An updated function which builds upon CTT's solution:
#include <string>
#include <fstream>
#include <limits>
#include <string_view>
std::string readfile(const std::string_view path, bool binaryMode = true)
{
std::ios::openmode openmode = std::ios::in;
if(binaryMode)
{
openmode |= std::ios::binary;
}
std::ifstream ifs(path.data(), openmode);
ifs.ignore(std::numeric_limits<std::streamsize>::max());
std::string data(ifs.gcount(), 0);
ifs.seekg(0);
ifs.read(data.data(), data.size());
return data;
}
There are two important differences:
tellg()
is not guaranteed to return the offset in bytes since the beginning of the file. Instead, as Puzomor Croatia pointed out, it's more of a token which can be used within the fstream calls. gcount()

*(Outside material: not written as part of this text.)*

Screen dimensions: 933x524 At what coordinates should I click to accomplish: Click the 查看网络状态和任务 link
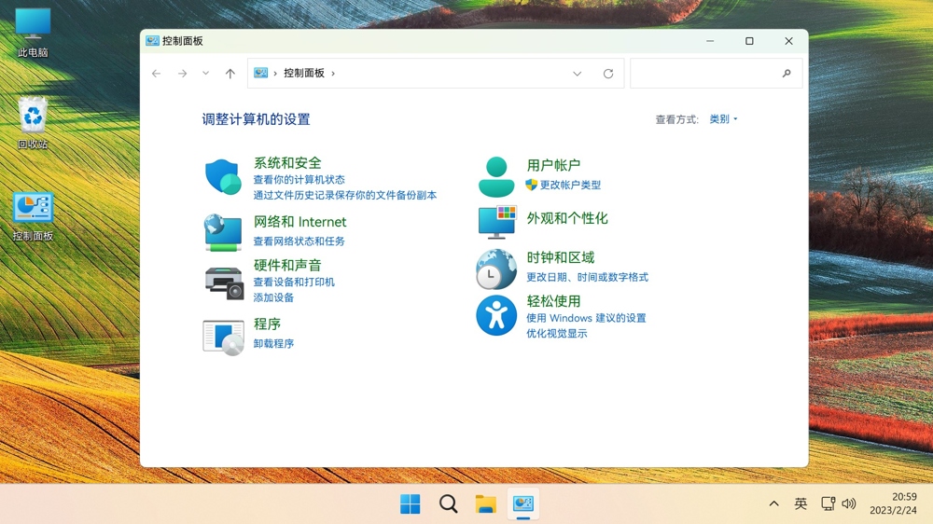(299, 241)
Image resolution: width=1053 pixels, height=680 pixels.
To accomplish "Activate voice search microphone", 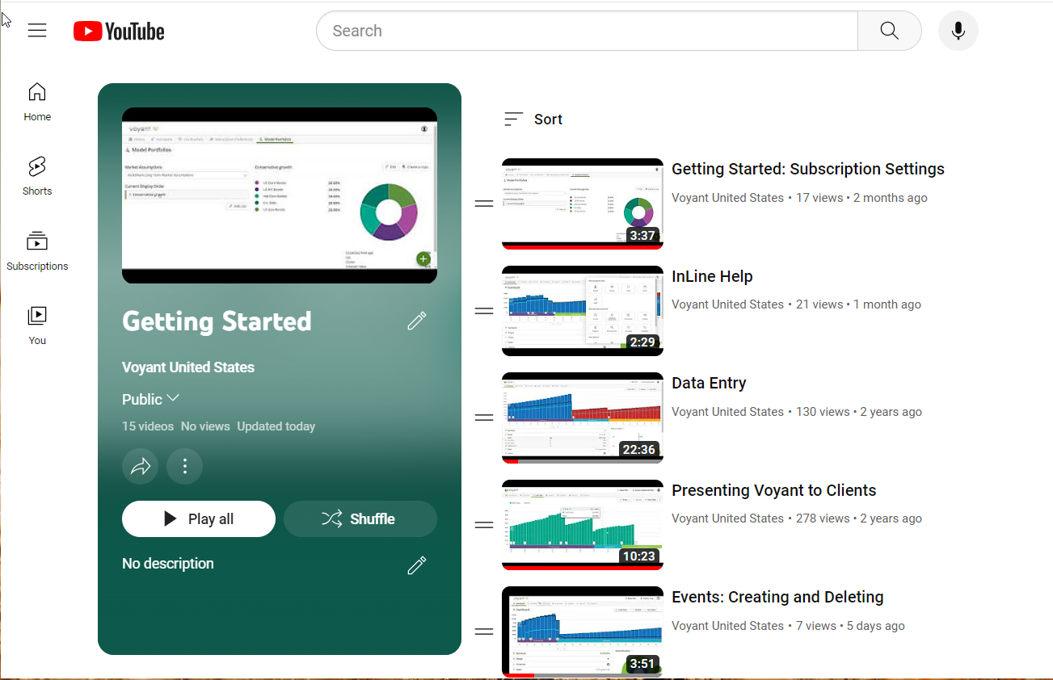I will pos(958,31).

however does return the amount of unformatted bytes last extracted. We therefore open the file, extract and discard all of its contents with ignore()
to get the size of the file, and construct the output string based on that.
Secondly, we avoid having to copy the data of the file from a std::vector<char>
to a std::string
by writing to the string directly.
In terms of performance, this should be the absolute fastest, allocating the appropriate sized string ahead of time and calling read()
once. As an interesting fact, using ignore()
and countg()
instead of ate
and tellg()
on gcc compiles down to almost the same thing, bit by bit.
One way is to flush the stream buffer into a separate memory stream, and then convert that to std::string
:
std::string slurp(std::ifstream& in) {
std::ostringstream sstr;
sstr << in.rdbuf();
return sstr.str();
}
This is nicely concise. However, as noted in the question this performs a redundant copy and unfortunately there is fundamentally no way of eliding this copy.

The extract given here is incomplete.